A 14-year-old schoolboy helping out at an archaeological dig in Glasgow has found one of a set of lost gravestones from the Middle Ages.
A 14-year-old schoolboy helping out at an archaeological dig in Glasgow has found one of a set of lost gravestones from the Middle Ages.

The discovery of Mark McGettigan at the Govan Old Parish Church led to the discovery of two more sculpted gravestones.

Dating to the 10th and 11th centuries, they are part of a collection known as the Govan Stones.

The three stones were known about but lost when a nearby shipyard was demolished more than 40 years ago.

Historians and archaeologists had feared the decorated stones, which had for years stood against a wall of the churchyard, were destroyed.

The Govan Stones, most of which are now housed in Govan Old Parish Church, are from a period of history before the nation of Scotland existed.

Rival warlords were battling for control of the British Isles, and against marauding Viking forces.

At the time, Govan was the major religious center in the Kingdom of Strathclyde.

The Govan Stones include a sarcophagus
The Govan Stones include a sarcophagus

A total of 46 of the stones were found in the 19th Century, and 31 of them were taken into the church for safe-keeping.

These artifacts include a sarcophagus which was believed to have held the relics of King Constantine, who was considered a saint.

The remaining stones were displayed against a wall of the churchyard but disappeared following the demolition of the Harland and Wolff shipyard in 1973.

They were thought to have been destroyed, but it now appears that at least some of them were buried.

[Element and text location data]

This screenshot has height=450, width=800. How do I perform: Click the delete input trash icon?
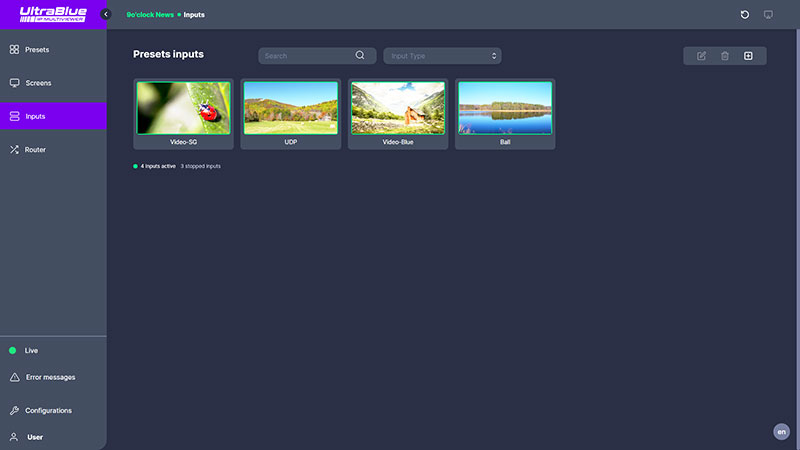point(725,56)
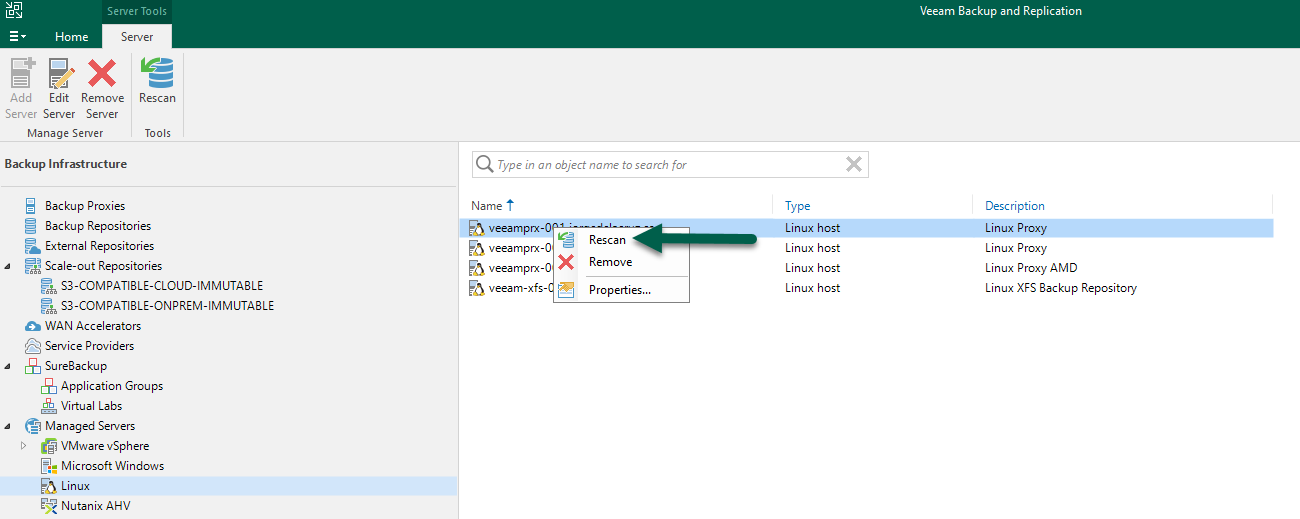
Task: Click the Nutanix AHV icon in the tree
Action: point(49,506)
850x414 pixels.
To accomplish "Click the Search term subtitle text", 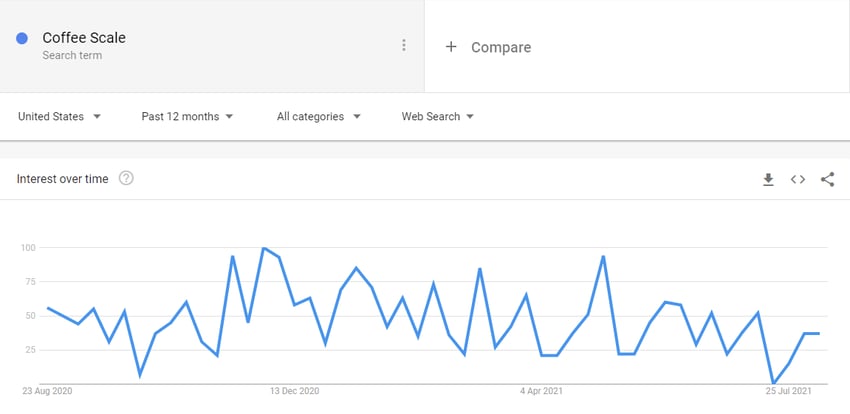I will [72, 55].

*To be done*:
a - In the passage about the Govan Stones, in what year was the Harland and Wolff shipyard demolished?
b - Output the passage about the Govan Stones word for word, starting at "Rival warlords were" and ending at "church for safe-keeping.".
c - Which centuries does the passage about the Govan Stones mention?
The material above is separate from the passage about the Govan Stones.

*Completed exercise*:
a - 1973

b -
Rival warlords were battling for control of the British Isles, and against marauding Viking forces.

At the time, Govan was the major religious center in the Kingdom of Strathclyde.

The Govan Stones include a sarcophagus
The Govan Stones include a sarcophagus

A total of 46 of the stones were found in the 19th Century, and 31 of them were taken into the church for safe-keeping.

c - 10th, 11th, 19th